Analysts suggest the Chinese consumer mindset conflicts with Vanguard’s offering of passive exposure, which has seen success in more mature financial markets © Rafael Henrique/Dreamstime

After abandoning plans for its own mutual fund company in China in 2021, Vanguard aimed to put teething problems in the country behind it by doubling down on a widely envied partnership with local financial group Ant.

The venture between the world’s second largest asset manager and China’s best-known digital finance business soon attracted the interest and investments of more than 1mn customers on the mainland, in an encouraging sign of the growth prospects in a multi-trillion-dollar investment market.

Fast forward to 2023 and it is unclear whether Vanguard will have any mainland Chinese customers in future. The US-based $8tn fund manager last month briefed the country’s securities watchdog and the Shanghai government on a planned exit from the venture, according to three people familiar with the matter.

In a statement, the joint venture said the co-operation between its shareholders had not changed and that business was running as normal. China’s Securities and Regulatory Commission and the Shanghai government did not comment, while Ant Group itself said its joint venture with Vanguard was operating as usual and declined to comment on “market speculation”.

Whether or not Vanguard makes a complete exit from the market, the difficulties faced by one of America’s most vaunted investment firms in China — in everything from the products it sells to how it brands and distributes them — highlight the challenge facing the world’s leading asset managers as they rush to expand in the country.

China is still in the early stages of building out its private pensions system and has increased access for US firms in recent years, even as geopolitical relations between the two countries have worsened. Instead, sources said, any obstacles have been largely commercial.

Vanguard’s venture with Ant was first set up in 2019, two years after it arrived in China, with the US fund owning a 49 per cent stake. It was the first of its kind to be granted a so-called robo-advisory licence from the China Securities Regulatory Commission, which allowed it to provide a form of automated financial advice.

In the US, Vanguard has helped pioneer low-cost products over recent decades that track major indices. Its plan in China was to provide investors with similar cheap and passive exposure to the markets. Clients needed only Rmb800 ($116) to set up an account, which was lowered to Rmb100 in July 2021, a few months after Vanguard abandoned plans for its own mutual fund business to focus on the JV.

But two people familiar with the product design said that a limited pool of underlying securities in China and minimal access to offshore markets made it hard for the model to perform well. Its fees did not stand out compared to the commission-based structure adopted by mutual funds elsewhere in China, one of the people said.

Analysts also suggested that the Chinese consumer mindset, widely associated with a desire for high returns and speculation on the country’s stock markets, conflicted with a strategy of passive exposure that has seen widespread success in more mature financial markets.

Liu Meng, an analyst with consultancy Forrester, pointed to a survey that showed as many as 90 per cent of Chinese retail investors make their own investment decisions rather than rely on passive exposure or third-party advice. He added that China’s development of the robo-advisory business lags behind that of the US.

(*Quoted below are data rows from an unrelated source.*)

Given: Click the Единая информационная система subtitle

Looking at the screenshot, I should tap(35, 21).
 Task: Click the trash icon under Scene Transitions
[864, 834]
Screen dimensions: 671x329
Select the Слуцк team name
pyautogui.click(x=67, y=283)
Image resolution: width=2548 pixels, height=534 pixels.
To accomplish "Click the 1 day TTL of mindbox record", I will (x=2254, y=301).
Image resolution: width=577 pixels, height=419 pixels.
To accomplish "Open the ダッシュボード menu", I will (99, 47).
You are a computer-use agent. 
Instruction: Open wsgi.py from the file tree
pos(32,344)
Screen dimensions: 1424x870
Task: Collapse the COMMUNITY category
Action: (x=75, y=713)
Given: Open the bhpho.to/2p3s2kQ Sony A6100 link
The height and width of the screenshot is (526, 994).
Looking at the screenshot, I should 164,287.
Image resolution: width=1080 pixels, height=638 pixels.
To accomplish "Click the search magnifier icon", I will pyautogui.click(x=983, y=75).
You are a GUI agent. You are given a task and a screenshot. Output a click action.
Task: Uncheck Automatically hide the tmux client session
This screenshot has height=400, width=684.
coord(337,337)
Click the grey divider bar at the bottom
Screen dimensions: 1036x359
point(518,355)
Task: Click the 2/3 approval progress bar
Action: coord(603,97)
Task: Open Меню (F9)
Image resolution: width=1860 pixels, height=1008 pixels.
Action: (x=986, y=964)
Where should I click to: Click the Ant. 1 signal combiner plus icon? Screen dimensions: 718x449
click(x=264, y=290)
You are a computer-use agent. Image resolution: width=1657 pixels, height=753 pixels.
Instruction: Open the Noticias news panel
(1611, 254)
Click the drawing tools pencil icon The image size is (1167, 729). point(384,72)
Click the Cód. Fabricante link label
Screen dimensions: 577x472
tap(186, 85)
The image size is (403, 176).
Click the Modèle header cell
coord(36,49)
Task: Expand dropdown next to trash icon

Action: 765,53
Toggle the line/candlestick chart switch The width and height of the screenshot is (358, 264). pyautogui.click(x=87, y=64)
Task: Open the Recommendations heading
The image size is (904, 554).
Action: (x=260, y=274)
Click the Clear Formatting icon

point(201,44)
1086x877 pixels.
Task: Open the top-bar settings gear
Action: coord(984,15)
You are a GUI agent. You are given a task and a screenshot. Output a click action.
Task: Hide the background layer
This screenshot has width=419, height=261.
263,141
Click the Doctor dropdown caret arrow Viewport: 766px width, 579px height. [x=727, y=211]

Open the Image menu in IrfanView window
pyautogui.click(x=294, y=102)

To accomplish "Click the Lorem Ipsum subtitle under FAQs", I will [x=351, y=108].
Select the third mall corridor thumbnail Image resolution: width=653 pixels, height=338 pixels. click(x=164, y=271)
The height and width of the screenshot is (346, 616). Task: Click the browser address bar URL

A person familiar with the JV’s operation in Shanghai said Vanguard was reluctant to deviate from its plan of low-cost index funds that were sold directly to retail clients, especially following the appointment of Tim Buckley as global chief executive in 2018. The person added the venture was weighed down by the cost of senior executives dispatched from the US, with the chief investment officer alone costing it over $1mn a year. “It’s an expensive burden for a start-up like us,” the person said.

Meanwhile, on the other side of the venture, Ant, which owns China’s Alipay payment app with over 1bn users, failed to promote the venture’s products as much as had been hoped. A wave of regulatory and anti-monopoly pressure from Beijing on China’s top tech companies, which also derailed Ant’s plans for a record-breaking US IPO in 2020, forced it to promote similar products from other fund houses.

Peter Alexander, managing director with investment consultancy Z-Ben Advisors in Shanghai, suggested that foreign asset managers often relied too heavily on the assumption that local partnerships would successfully distribute their products in China, where he says investors are “completely agnostic to brand”.

“China has arguably the most open architecture on distribution anywhere in the world. Anyone can put any product on any platform,” he said. “That’s not your problem. Your problem is: how do you stand out?”

“You need to have something to market, you need to say we’ve got great performance, or we’ve got great client service,” Alexander added.

Geopolitical tensions have also cast a pall over foreign businesses in China in recent months. In Washington, the focal point of US scrutiny has so far been the semiconductor industry, rather than financial services, though business leaders across industries kept an unusually low profile at a recent forum in Beijing.

Even in the absence of any geopolitical disruptions, the failures of Vanguard’s approach emphasise how, in the investment sphere, American business success does not necessarily translate for the Chinese market.

“If you’ve been successful on a global scale, there are ways to bring that DNA to the China market,” said Alexander. “It just takes a shift in thinking about how to go about doing that. Nobody that I can see at this point is really there.”